→ EXERCISE GOAL
Everything from the line containing "How do I perform: Click the shield" through the final line of the entries, both included, should be copied exactly and with nothing else; please skip pictures.

→ DATA FOR THIS EXERCISE
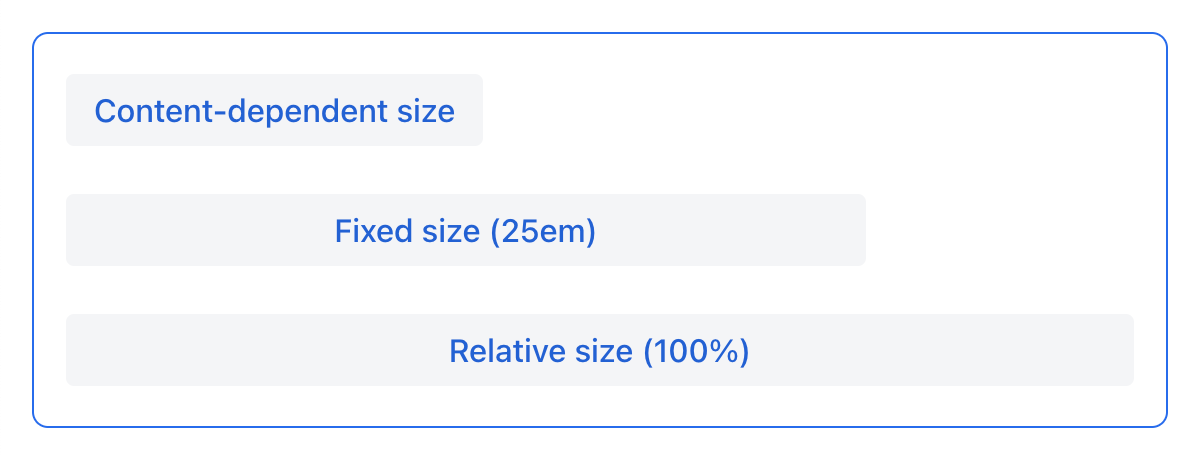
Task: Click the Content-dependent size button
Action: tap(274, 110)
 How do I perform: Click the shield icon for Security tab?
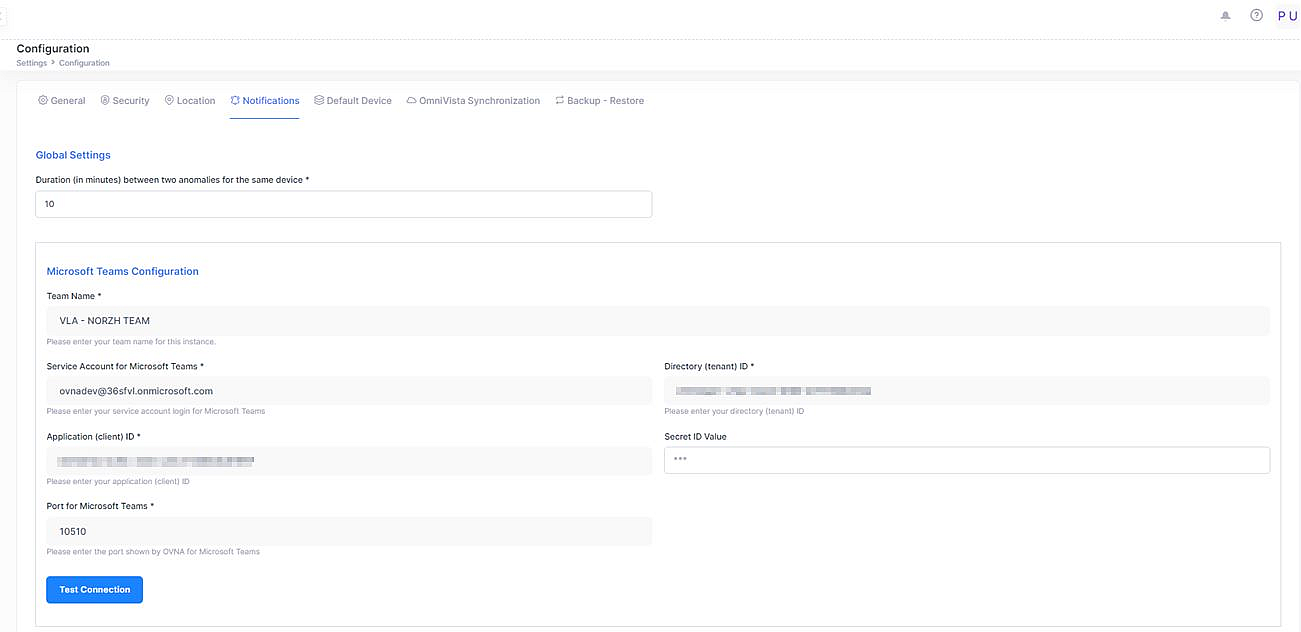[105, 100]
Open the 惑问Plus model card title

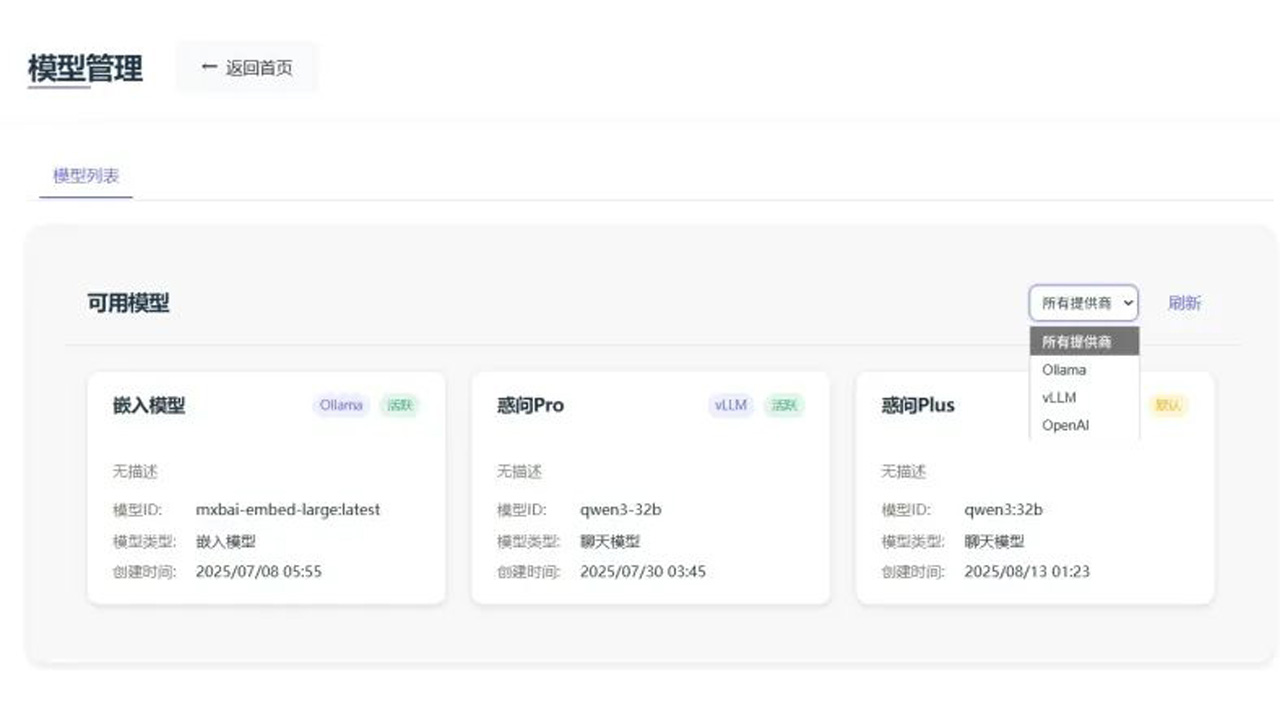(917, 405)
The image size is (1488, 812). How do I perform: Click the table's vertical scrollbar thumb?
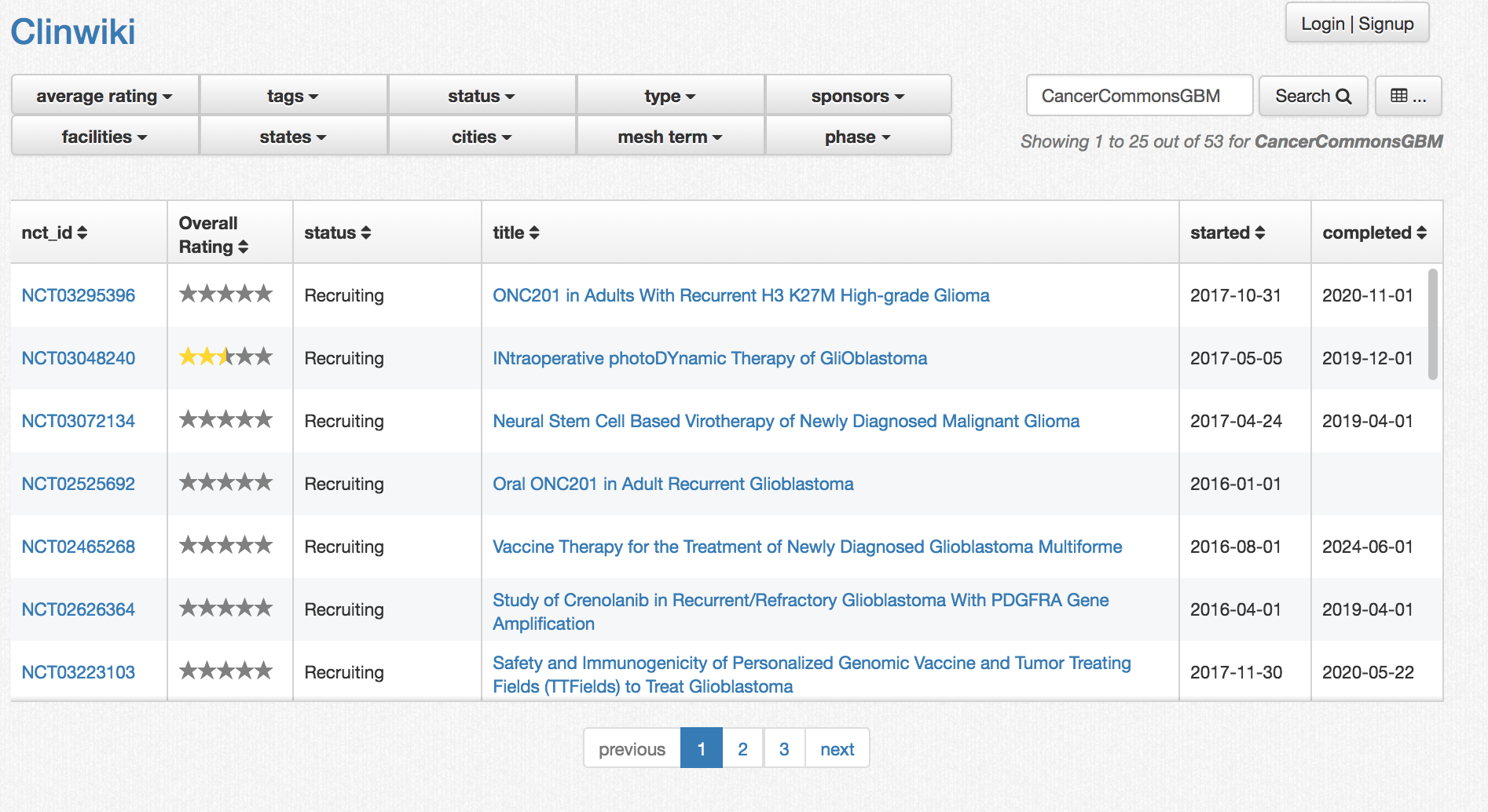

→ SOLUTION TO THIS PROBLEM
 How do I perform: Click the shield icon for Security tab?
[105, 100]
Open the 惑问Plus model card title

(917, 405)
The image size is (1488, 812). How do I perform: Click the table's vertical scrollbar thumb?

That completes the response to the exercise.